- **Assignment**
Could the entries below be transcribed word for word, with the pictures omitted?

Source data
———

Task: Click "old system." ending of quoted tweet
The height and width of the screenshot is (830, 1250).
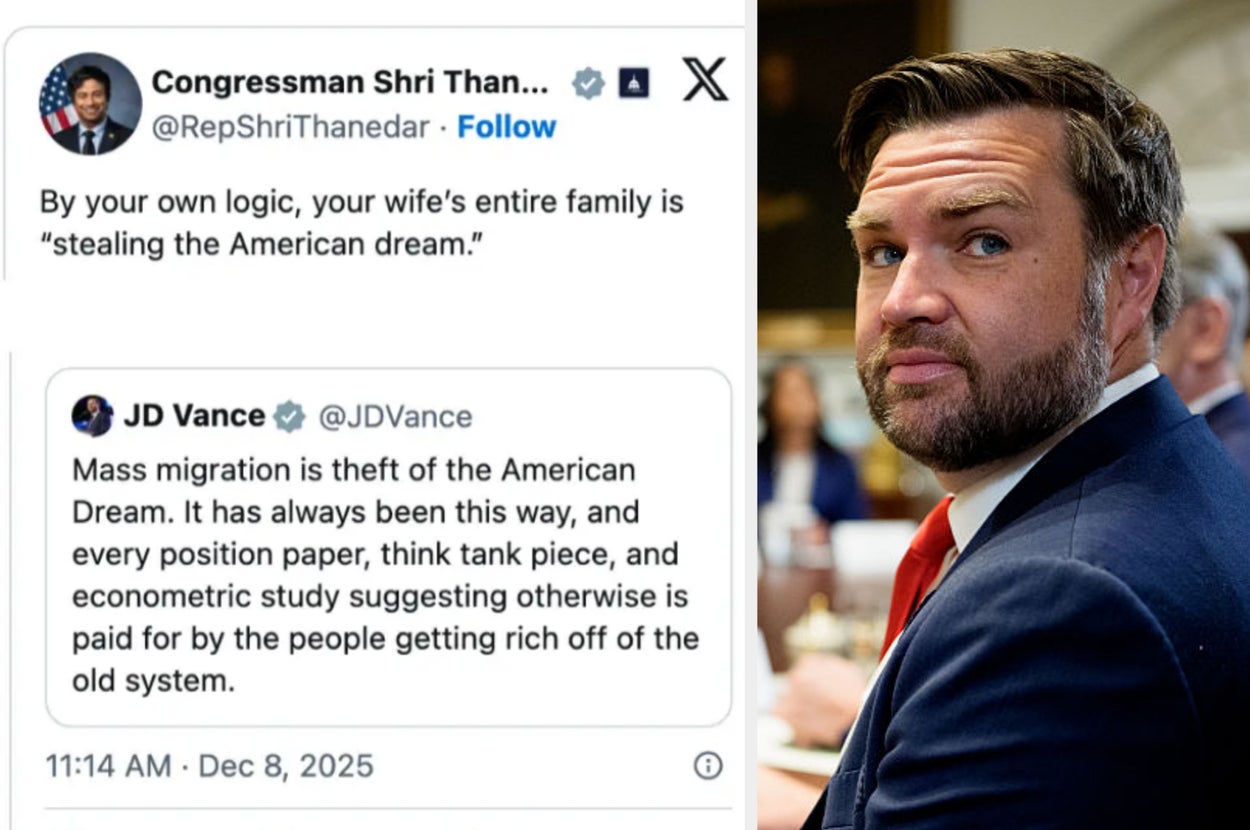Action: pos(152,681)

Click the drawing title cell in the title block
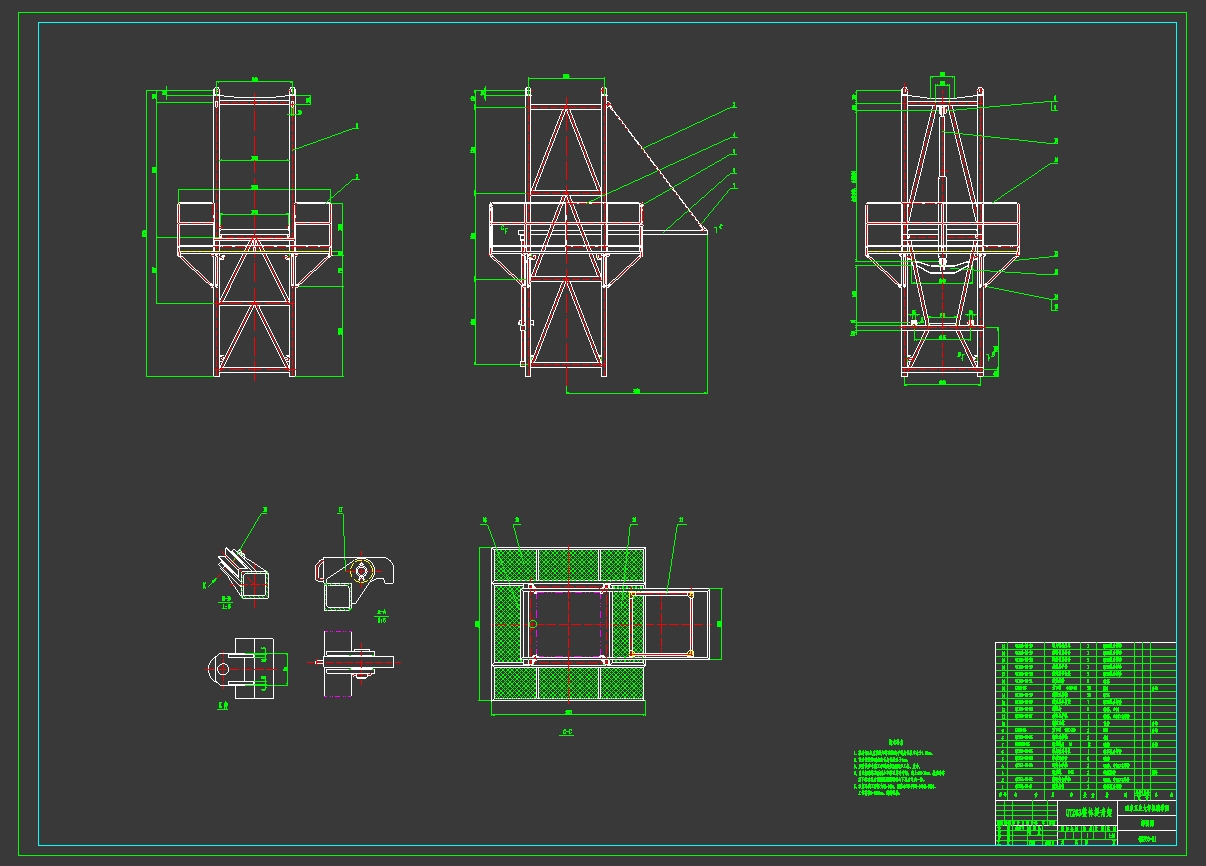tap(1090, 812)
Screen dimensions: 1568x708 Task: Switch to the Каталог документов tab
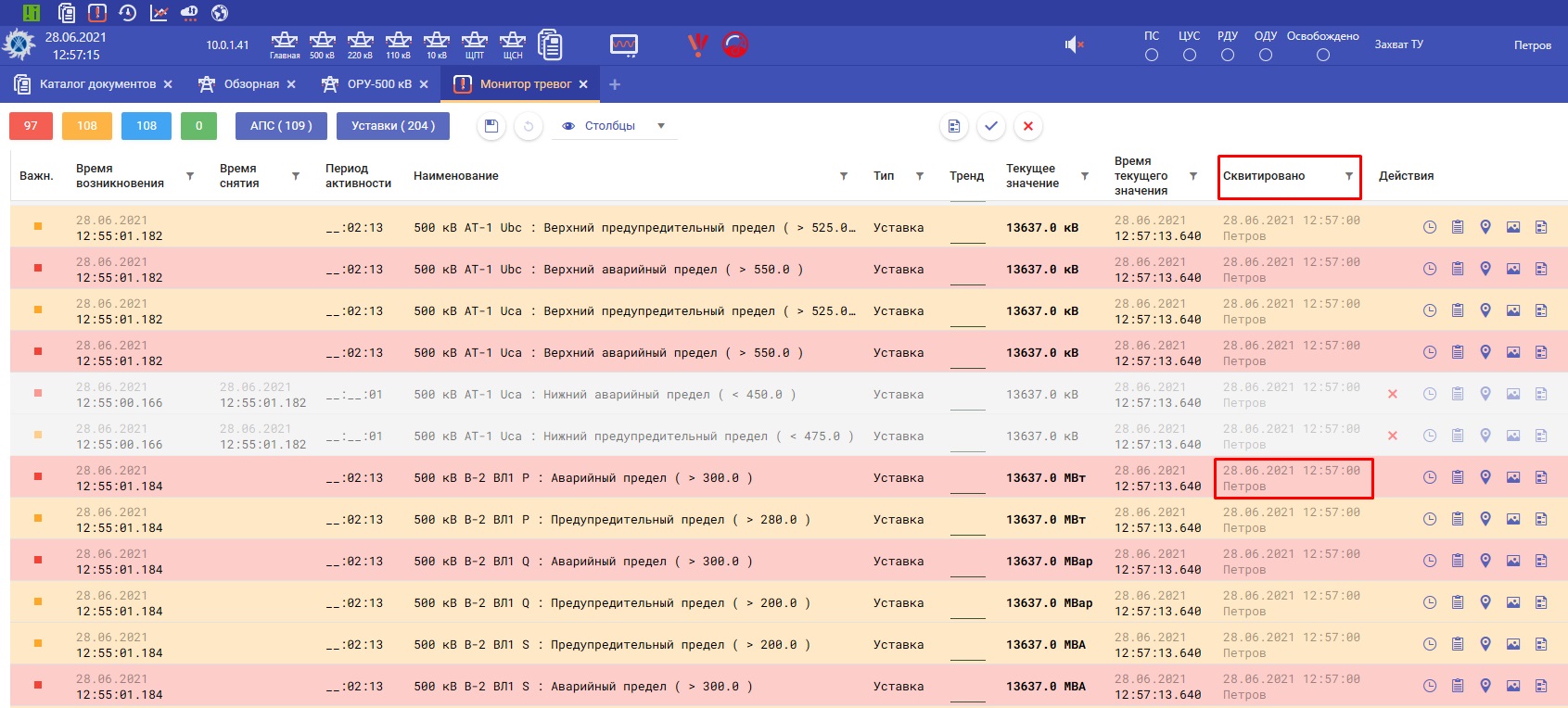(x=97, y=84)
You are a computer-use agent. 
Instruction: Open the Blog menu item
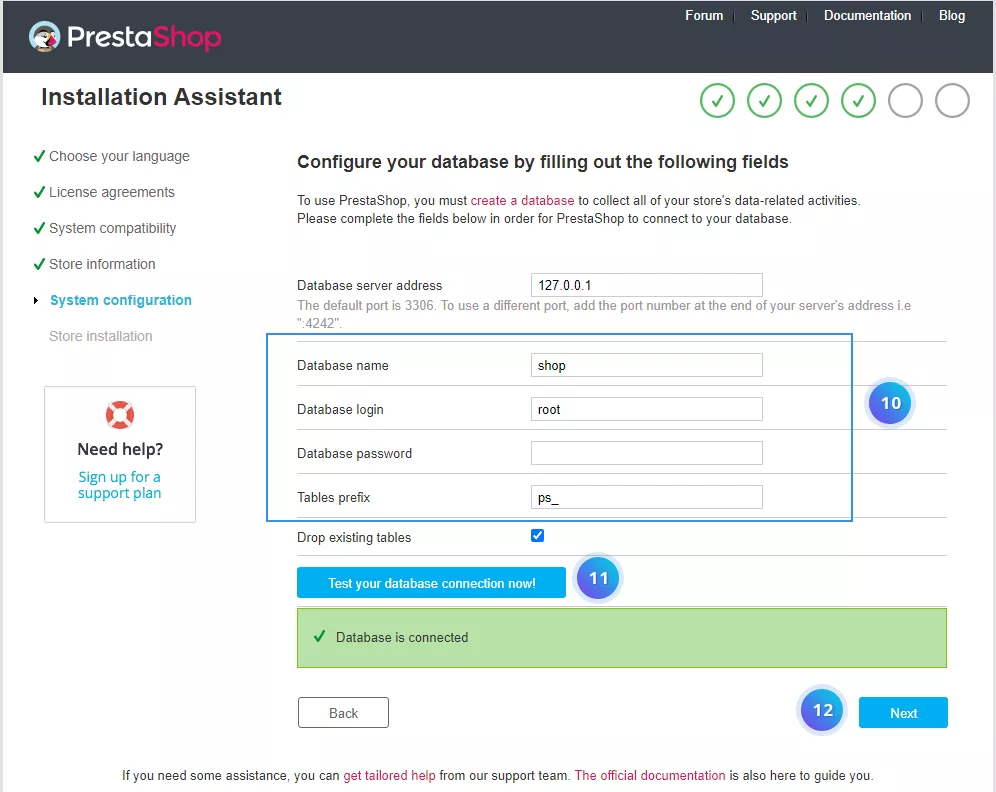click(951, 15)
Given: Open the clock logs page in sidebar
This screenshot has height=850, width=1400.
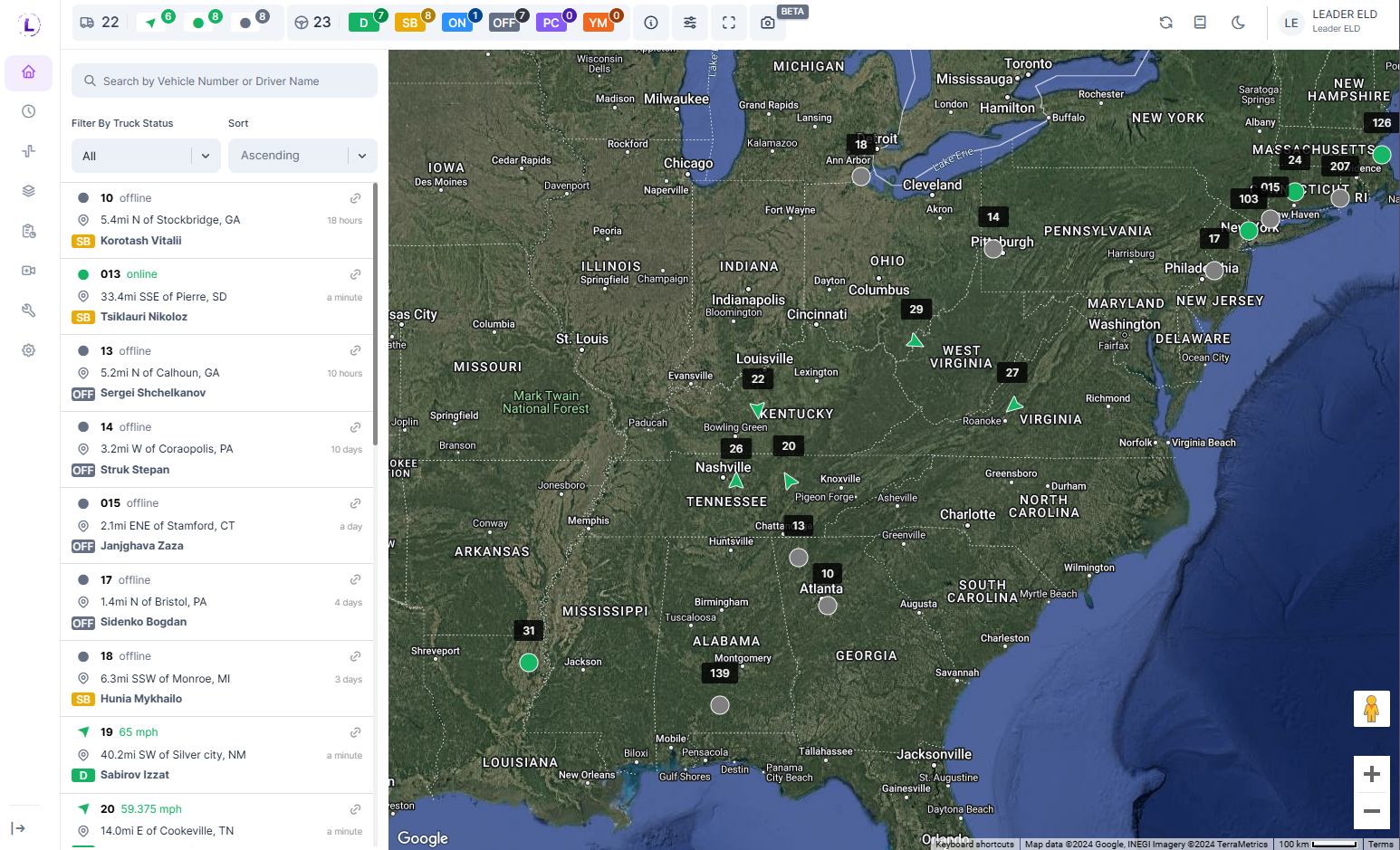Looking at the screenshot, I should [29, 111].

———

- **Exercise response**
Task: Click "old system." ending of quoted tweet
The height and width of the screenshot is (830, 1250).
Action: pos(152,681)

Click the drawing title cell in the title block
tap(1090, 812)
Screen dimensions: 1568x708 Task: Switch to the Каталог документов tab
(x=97, y=84)
You are a computer-use agent. 
Instruction: Open the Blog menu item
click(951, 15)
Given: Open the clock logs page in sidebar
This screenshot has height=850, width=1400.
Looking at the screenshot, I should [29, 111].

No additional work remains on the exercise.